Saved data entries:
^^^^^^^^

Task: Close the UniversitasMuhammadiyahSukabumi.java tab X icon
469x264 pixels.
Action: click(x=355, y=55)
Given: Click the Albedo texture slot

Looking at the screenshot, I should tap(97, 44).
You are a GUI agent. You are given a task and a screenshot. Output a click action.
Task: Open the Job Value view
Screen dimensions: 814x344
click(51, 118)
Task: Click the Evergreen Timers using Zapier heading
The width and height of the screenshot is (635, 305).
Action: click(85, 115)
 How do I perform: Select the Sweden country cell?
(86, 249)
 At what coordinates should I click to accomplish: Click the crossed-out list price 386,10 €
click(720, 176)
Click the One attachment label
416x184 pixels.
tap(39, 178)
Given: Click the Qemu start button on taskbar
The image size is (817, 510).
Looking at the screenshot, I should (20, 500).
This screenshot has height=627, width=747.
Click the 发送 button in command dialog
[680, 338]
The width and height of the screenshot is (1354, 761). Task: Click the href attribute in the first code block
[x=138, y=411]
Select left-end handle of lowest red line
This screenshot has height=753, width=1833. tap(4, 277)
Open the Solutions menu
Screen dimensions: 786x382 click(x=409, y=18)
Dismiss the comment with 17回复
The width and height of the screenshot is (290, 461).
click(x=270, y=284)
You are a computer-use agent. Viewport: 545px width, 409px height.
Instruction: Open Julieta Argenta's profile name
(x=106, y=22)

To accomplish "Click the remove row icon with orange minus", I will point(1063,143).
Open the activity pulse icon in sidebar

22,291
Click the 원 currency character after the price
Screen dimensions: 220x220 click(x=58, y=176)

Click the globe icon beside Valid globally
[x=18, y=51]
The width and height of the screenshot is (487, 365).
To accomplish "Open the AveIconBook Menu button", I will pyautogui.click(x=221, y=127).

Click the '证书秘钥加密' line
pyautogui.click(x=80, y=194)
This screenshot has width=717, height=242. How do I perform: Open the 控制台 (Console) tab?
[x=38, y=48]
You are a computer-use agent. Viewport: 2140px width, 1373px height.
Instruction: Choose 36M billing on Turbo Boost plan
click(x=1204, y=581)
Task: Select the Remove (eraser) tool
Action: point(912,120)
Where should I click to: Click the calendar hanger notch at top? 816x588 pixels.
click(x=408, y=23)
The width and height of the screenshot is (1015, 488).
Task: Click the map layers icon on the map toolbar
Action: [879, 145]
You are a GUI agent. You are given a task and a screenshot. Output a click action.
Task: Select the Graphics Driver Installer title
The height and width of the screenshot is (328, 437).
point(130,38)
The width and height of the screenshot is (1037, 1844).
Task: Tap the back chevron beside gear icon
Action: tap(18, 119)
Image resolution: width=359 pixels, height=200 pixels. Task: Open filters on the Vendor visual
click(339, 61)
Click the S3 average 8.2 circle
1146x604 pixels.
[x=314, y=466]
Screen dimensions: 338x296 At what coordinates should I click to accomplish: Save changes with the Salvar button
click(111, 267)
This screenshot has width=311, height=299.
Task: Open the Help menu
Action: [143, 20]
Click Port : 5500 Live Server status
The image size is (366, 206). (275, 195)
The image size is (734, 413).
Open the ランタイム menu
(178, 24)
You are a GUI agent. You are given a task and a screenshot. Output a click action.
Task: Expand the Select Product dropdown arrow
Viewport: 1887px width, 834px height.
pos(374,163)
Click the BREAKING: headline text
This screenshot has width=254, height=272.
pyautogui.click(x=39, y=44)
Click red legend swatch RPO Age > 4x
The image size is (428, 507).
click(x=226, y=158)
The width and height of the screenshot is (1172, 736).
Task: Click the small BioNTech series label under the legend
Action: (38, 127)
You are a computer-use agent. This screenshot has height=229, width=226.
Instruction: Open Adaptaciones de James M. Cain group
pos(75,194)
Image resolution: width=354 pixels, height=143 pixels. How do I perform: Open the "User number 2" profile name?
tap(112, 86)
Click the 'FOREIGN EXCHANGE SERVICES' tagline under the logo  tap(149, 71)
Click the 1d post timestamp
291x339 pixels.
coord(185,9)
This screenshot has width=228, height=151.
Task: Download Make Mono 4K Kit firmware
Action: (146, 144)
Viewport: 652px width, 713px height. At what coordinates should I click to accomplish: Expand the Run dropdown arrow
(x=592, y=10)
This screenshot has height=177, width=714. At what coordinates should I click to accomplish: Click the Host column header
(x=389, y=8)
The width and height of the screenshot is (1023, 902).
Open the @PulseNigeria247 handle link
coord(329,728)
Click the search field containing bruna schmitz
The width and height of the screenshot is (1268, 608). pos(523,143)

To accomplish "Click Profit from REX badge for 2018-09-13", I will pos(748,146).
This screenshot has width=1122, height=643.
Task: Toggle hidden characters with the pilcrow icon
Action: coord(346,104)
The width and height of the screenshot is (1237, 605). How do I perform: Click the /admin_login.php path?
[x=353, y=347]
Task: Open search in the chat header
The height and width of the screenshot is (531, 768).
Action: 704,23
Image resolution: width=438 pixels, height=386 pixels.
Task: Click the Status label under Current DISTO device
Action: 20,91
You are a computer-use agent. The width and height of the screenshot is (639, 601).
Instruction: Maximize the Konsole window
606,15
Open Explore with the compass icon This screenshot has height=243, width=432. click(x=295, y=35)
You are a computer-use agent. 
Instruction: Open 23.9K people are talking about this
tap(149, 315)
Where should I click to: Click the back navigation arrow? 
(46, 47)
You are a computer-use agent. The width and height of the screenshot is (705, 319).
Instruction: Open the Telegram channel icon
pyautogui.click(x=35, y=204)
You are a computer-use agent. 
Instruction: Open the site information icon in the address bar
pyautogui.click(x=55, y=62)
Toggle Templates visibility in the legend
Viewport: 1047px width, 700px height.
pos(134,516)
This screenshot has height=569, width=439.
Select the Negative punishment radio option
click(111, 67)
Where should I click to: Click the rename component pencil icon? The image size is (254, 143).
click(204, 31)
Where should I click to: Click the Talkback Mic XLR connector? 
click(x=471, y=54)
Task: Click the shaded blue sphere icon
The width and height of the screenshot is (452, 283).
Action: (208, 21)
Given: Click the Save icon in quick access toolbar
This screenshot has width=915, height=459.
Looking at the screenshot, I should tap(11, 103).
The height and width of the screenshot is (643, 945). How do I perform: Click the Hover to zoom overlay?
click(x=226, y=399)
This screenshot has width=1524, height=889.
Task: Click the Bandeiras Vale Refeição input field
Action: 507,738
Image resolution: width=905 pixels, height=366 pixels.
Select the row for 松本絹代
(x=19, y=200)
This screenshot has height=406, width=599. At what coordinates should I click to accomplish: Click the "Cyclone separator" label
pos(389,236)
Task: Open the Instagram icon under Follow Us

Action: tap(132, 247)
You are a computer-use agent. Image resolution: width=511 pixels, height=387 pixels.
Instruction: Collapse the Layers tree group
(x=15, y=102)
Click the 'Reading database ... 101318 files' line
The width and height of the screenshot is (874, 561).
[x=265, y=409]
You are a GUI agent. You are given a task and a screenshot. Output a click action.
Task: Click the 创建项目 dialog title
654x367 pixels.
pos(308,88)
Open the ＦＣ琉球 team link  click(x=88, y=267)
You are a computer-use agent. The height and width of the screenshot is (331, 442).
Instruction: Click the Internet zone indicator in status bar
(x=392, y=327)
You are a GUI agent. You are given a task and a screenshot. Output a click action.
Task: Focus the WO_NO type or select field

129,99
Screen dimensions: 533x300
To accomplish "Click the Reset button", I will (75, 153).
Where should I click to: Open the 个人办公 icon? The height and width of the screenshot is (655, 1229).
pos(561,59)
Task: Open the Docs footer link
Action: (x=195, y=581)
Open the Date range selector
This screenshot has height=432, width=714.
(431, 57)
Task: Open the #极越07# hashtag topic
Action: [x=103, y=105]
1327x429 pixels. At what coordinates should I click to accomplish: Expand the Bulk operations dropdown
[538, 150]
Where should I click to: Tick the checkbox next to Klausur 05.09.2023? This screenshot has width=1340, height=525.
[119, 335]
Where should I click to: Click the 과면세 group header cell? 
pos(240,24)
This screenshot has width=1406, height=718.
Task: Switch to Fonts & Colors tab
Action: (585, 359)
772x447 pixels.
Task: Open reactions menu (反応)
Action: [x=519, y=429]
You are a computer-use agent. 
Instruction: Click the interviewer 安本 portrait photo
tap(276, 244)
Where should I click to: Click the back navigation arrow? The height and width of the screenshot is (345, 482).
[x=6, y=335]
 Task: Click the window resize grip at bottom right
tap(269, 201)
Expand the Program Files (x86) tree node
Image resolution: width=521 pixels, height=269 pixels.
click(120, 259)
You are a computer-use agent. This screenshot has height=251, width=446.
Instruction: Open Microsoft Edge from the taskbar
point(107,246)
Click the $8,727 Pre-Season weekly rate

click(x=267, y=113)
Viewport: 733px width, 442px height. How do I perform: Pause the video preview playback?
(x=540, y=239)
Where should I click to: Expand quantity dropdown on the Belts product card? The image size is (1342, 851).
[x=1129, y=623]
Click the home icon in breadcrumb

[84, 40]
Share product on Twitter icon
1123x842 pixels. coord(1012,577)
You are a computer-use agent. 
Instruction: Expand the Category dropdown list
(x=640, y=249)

^^^^^^^^

# Work request
Each line of the records above that contains the word "title" should be counted; give the resulting number without further words.

# Your solution
2